* ENTRIES SHOWN *

==*==

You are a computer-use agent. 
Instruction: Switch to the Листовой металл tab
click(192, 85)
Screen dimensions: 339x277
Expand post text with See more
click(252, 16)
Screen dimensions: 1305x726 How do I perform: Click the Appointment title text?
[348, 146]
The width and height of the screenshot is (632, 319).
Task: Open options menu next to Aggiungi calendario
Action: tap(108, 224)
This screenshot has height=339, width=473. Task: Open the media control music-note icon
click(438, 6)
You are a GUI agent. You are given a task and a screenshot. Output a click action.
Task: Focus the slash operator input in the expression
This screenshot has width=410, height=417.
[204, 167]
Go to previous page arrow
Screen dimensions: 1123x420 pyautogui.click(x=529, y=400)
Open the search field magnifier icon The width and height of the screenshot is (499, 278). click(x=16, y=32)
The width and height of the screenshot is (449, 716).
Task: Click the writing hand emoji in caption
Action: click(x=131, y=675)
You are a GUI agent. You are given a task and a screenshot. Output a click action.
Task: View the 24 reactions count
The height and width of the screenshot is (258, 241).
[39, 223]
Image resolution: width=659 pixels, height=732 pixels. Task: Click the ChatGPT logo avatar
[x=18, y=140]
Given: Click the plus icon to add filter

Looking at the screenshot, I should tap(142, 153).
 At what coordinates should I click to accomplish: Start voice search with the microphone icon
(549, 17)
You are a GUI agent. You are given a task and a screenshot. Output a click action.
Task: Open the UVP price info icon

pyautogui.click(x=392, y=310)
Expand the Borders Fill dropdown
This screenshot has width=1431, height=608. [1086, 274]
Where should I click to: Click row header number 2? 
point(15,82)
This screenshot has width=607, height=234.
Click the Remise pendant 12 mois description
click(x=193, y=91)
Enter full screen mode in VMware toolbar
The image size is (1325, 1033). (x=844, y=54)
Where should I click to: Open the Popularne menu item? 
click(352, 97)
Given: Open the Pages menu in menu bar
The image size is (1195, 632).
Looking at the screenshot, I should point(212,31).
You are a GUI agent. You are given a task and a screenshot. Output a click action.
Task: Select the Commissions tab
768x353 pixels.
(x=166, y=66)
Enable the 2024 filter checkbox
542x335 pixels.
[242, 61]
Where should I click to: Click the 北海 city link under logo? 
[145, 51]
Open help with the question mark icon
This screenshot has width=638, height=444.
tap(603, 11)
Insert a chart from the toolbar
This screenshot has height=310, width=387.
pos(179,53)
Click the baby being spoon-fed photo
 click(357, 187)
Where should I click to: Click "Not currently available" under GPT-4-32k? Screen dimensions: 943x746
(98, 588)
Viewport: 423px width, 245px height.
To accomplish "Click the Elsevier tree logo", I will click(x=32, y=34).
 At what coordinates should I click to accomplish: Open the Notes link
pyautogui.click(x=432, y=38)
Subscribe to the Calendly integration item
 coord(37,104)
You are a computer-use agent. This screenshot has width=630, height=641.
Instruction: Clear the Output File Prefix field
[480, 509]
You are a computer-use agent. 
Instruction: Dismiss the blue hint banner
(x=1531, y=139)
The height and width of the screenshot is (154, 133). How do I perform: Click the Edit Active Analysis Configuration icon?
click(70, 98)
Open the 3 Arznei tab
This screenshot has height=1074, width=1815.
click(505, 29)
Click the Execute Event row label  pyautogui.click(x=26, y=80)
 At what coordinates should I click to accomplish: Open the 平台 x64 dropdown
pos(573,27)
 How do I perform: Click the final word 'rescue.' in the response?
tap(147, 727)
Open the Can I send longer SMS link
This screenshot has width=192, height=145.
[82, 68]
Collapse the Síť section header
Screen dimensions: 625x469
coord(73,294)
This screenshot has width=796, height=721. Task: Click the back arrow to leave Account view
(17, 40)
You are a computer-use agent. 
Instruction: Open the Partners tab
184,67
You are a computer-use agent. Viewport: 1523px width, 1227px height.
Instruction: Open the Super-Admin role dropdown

==*==

* WHAT THE TASK ASKS *
Please tally the lines of the entries that hold "Viewport" and give only the resulting number.

* RESULT *
2